Variables and constants
- Variable: a named storage location whose value can change during program execution.
- Syntax:
name ← value(OCR pseudocode).
- Syntax:
- Constant: a named storage location whose value is fixed and cannot change.
- Syntax:
CONST name ← value
- Syntax:
- Why use constants? Easier to maintain code — change the value in one place; prevents accidental modification.
Sequence
Instructions executed one after another in the order they appear.
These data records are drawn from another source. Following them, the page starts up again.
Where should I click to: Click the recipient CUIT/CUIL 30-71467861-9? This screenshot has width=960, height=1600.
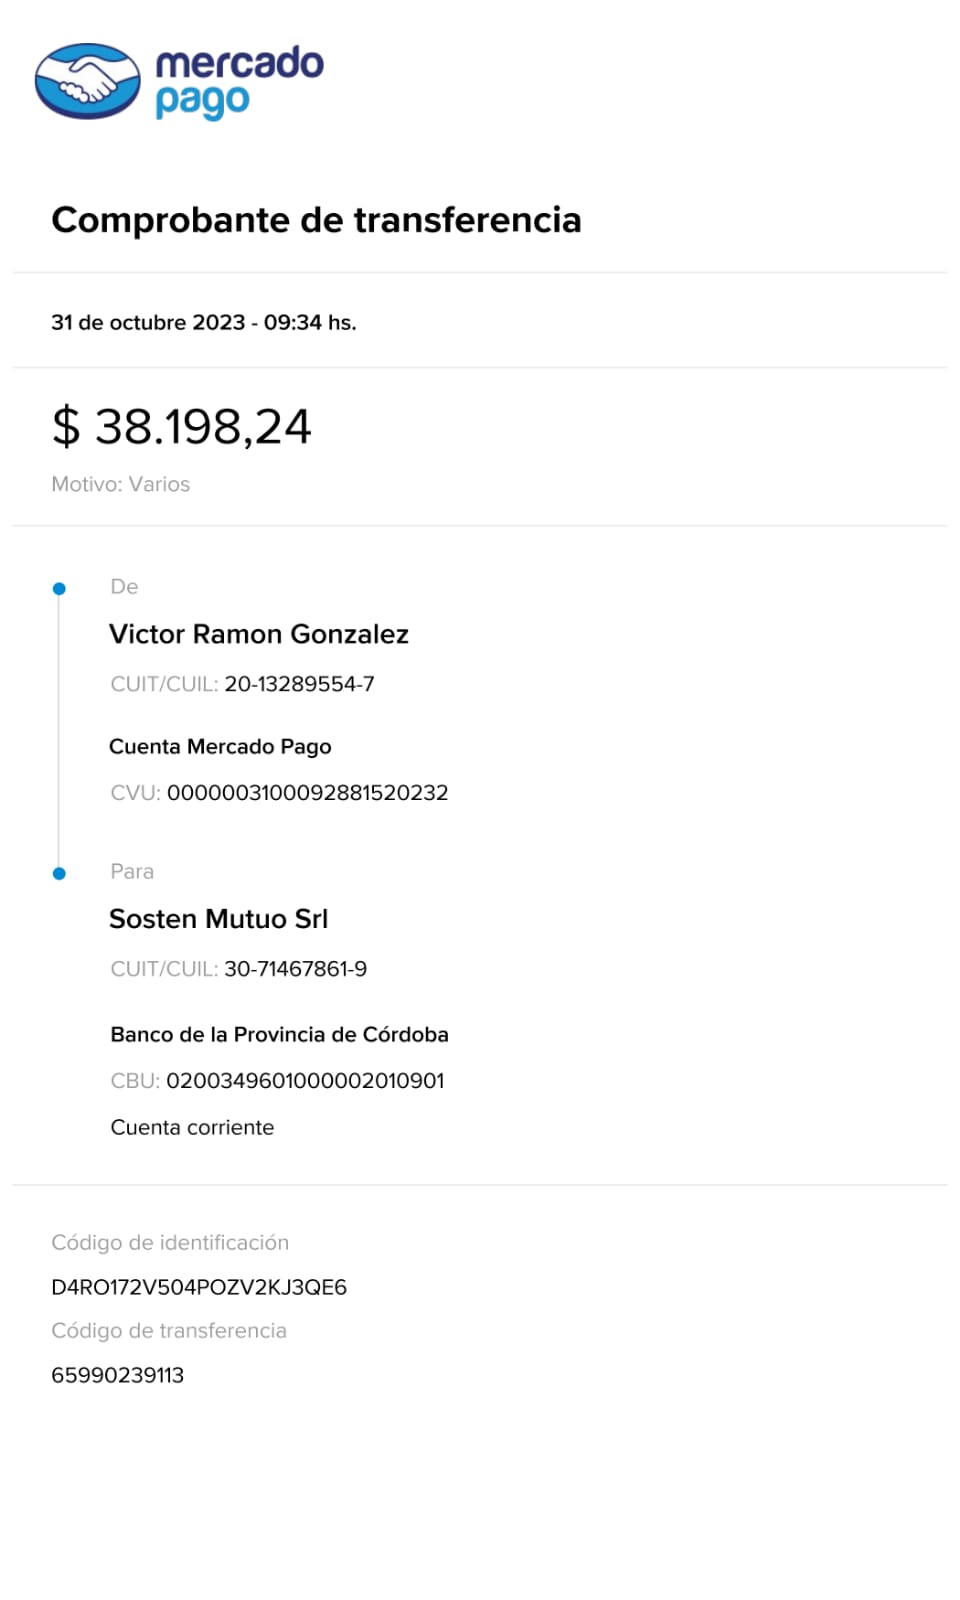pyautogui.click(x=295, y=969)
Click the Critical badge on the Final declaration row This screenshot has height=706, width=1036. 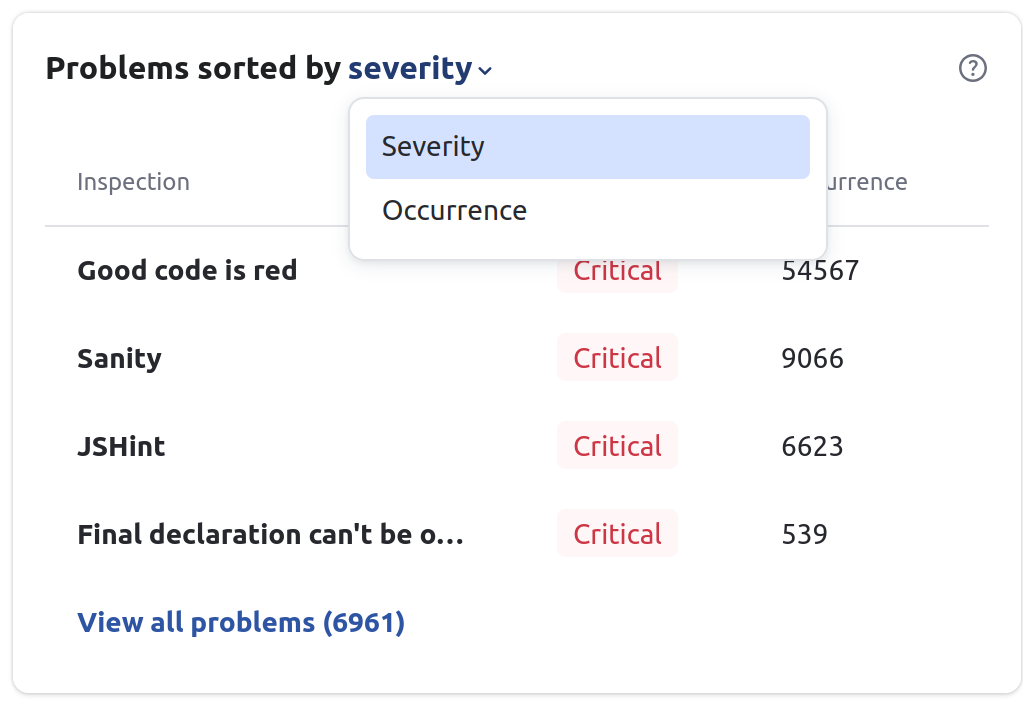[617, 533]
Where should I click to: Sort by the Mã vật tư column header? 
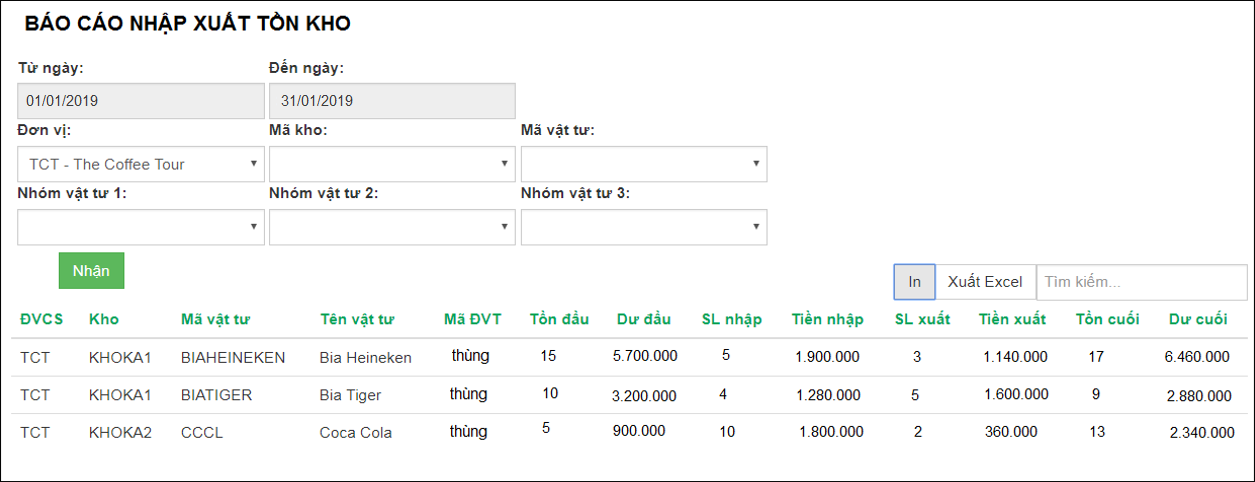pyautogui.click(x=215, y=320)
The most fundamental concept in programming.
Selection (IF statements)
IF…THEN…ELSE
IF condition THEN
statements
ELSE IF condition THEN
statements
ELSE
statements
END IF
SWITCH/CASE (for multiple specific values)
SWITCH variable:
CASE value1: statements
CASE value2: statements
DEFAULT: statements
END SWITCH
Iteration (loops)
FOR loop (definite iteration — known number of repetitions)
FOR i ← 1 TO 10
OUTPUT i
END FOR
WHILE loop (indefinite — repeats while condition is true)
WHILE condition DO
statements
END WHILE
DO…WHILE (post-condition — always executes at least once)
DO
statements
WHILE condition
Key distinction: WHILE checks the condition before each iteration (may never execute); DO WHILE checks after (executes at least once).
Input and Output
name ← USERINPUT // get input from keyboard
OUTPUT "Hello, " + name // display to screen
Common OCR exam mistakes
- Using FOR when the number of iterations is unknown — you need WHILE.
- Off-by-one errors:
FOR i ← 1 TO 10loops 10 times (1, 2, …, 10);FOR i ← 0 TO 9also loops 10 times but indices are 0–9 (important for arrays). - Infinite loops: forgetting to update the loop variable inside a WHILE loop.
- Not terminating loops correctly — always make sure the condition can become false.